Wilson was born in Arlington, Mass., on September 13, 1766, and he grew up in Mason, New Hampshire. In 1789, he and his brother Ebenezer walked to Troy, New York During the War of 1812, Wilson was in the business of slaughtering and packing meat. He provided large shipments of meat to the U.S. Army, in barrels that were stamped ‘U.S.’, and supposedly someone suggested that the initials stood for “Uncle Sam” Wilson. The suggestion that the meat shipments came from “Uncle Sam” led to the idea that Uncle Sam symbolized the Federal Government. Sam Wilson died in 1854 and he was buried in Troy, N.Y.

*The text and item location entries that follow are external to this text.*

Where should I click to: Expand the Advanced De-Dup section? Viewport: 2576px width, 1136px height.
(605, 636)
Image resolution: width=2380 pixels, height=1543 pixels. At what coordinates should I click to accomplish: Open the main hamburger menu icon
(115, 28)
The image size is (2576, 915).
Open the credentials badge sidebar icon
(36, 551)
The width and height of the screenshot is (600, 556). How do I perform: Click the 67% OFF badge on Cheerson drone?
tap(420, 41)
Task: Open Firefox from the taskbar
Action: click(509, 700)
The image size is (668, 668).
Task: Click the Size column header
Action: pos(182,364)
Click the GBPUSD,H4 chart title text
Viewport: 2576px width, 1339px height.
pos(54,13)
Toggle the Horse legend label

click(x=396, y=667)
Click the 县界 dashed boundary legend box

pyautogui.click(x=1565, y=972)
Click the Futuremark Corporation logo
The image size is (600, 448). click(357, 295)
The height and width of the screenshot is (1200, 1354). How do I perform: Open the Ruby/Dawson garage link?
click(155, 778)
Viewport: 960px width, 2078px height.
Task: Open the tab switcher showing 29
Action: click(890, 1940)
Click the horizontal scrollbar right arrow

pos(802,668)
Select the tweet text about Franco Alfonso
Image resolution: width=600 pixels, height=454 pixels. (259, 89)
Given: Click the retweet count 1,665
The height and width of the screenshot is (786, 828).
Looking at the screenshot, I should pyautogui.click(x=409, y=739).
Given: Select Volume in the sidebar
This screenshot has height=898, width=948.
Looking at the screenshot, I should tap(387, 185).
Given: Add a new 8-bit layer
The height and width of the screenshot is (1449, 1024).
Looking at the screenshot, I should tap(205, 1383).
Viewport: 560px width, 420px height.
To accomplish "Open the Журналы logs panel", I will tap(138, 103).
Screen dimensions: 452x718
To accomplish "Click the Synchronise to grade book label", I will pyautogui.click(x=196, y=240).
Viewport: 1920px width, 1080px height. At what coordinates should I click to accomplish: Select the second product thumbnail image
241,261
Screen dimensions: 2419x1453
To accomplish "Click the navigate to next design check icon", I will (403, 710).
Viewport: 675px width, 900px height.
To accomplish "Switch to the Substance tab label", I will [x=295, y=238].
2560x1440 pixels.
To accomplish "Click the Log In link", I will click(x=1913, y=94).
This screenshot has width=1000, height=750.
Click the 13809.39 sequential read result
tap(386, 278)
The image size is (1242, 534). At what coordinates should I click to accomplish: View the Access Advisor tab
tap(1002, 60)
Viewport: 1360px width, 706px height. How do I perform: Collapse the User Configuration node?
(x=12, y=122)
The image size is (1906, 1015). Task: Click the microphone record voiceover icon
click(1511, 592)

Uncle Sam’s traditional appearance, with a white goatee and star-spangled suit, is an invention of artists and political cartoonists, for Sam did not look like the modern image of Uncle Sam, as Wilson was clean shaven. Thomas Nast, a prominent 19th century political cartoonist, produced many of the earliest cartoons of Uncle Sam. Some have suggested that Dan Rice, a 19th century clown inspired Nast’s Uncle Sam, but this is unlikely as Rice did not start clowning until 1844, and Uncle Sam cartoons appeared as early as 1838. The single most famous portrait of Uncle Sam is the “I WANT YOU” Army recruiting poster from WWI, painted by James Montgomery Flagg in 1916.
Lake George, New York is the home of the world’s tallest statue of Uncle Sam: a 38 foot, 4500_pound fiberglass statue that stands in the parking lot of the Magic Forest amusement park. The woman standing besides Uncle Sam is 5’4″ tall (Figure 2).